▶ **TASK INSTRUCTIONS**
Transcribe the text of every row below word for word, leaving the pictures out of your answer.

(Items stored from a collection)
· · ·

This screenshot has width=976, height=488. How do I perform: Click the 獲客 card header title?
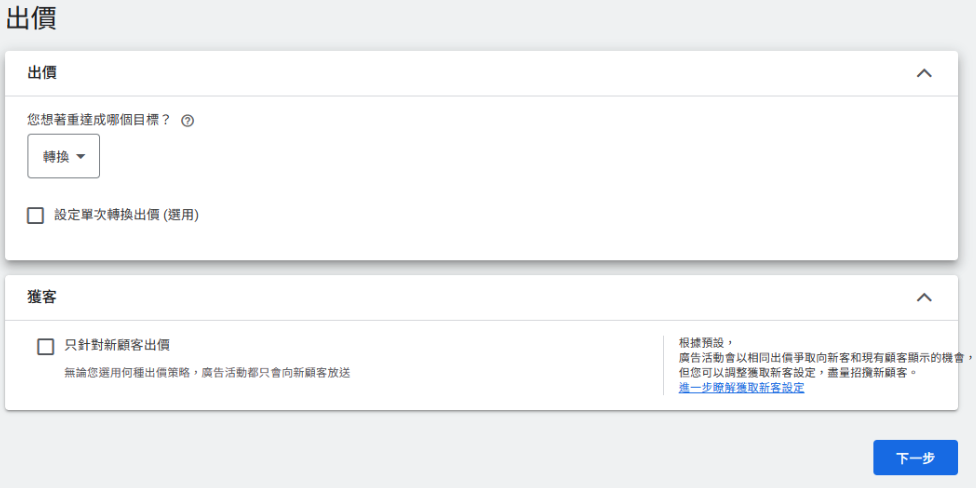click(41, 297)
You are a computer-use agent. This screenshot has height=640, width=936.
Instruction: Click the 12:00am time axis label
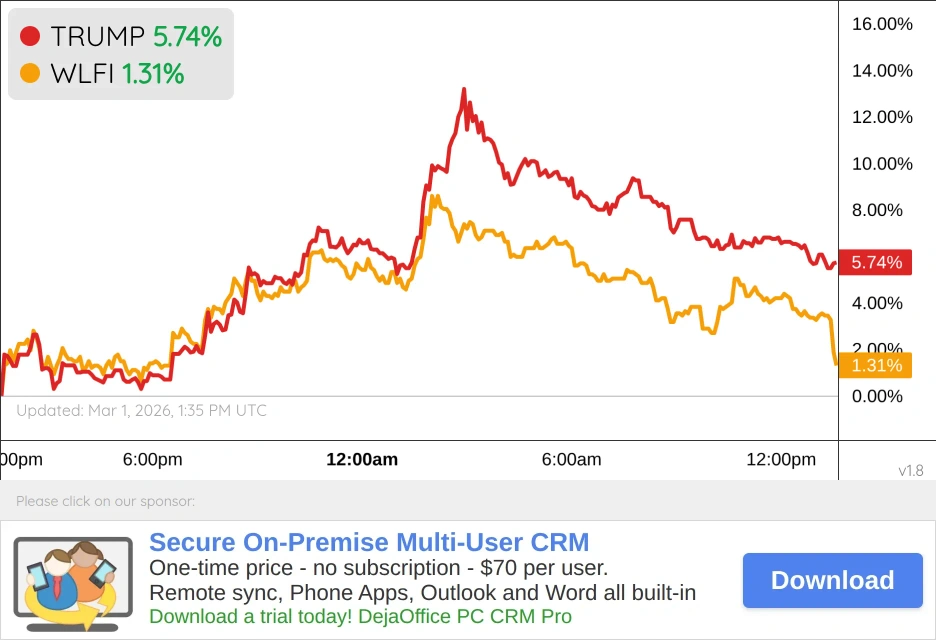(362, 460)
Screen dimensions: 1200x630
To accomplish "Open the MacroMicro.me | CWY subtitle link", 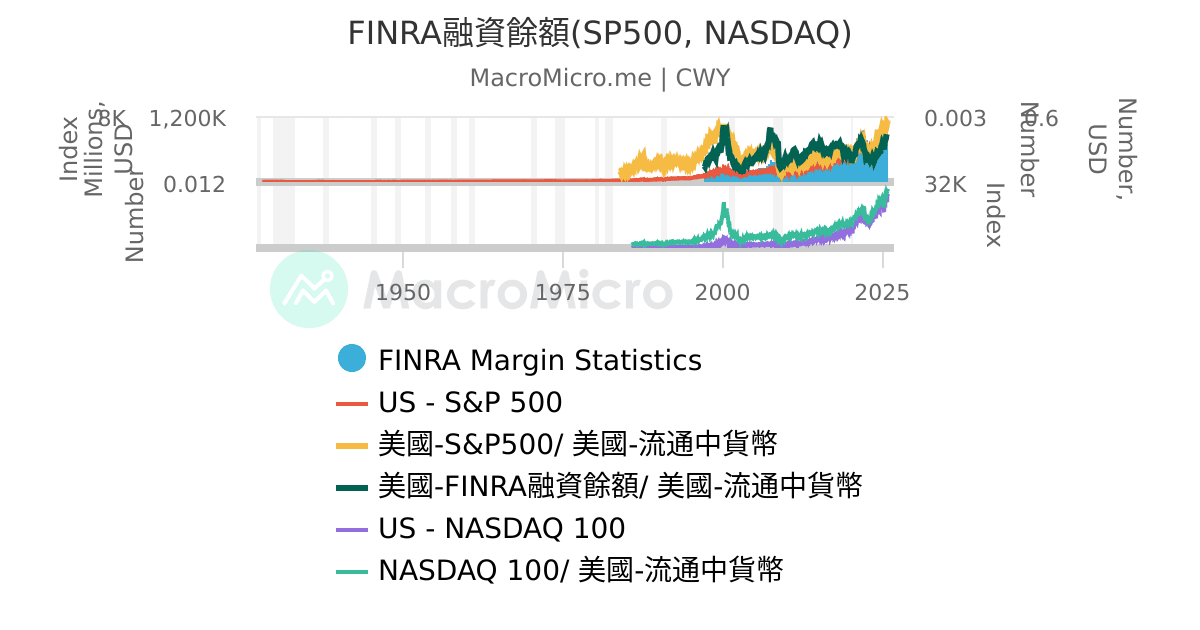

· · ·

▶ **TASK ANSWER**
This screenshot has width=976, height=488. How do I perform: Click the 獲客 card header title?
click(41, 297)
You are a computer-use agent. This screenshot has height=640, width=936.
Instruction: Click the 12:00am time axis label
(362, 460)
Screen dimensions: 1200x630
To accomplish "Open the MacroMicro.me | CWY subtitle link", 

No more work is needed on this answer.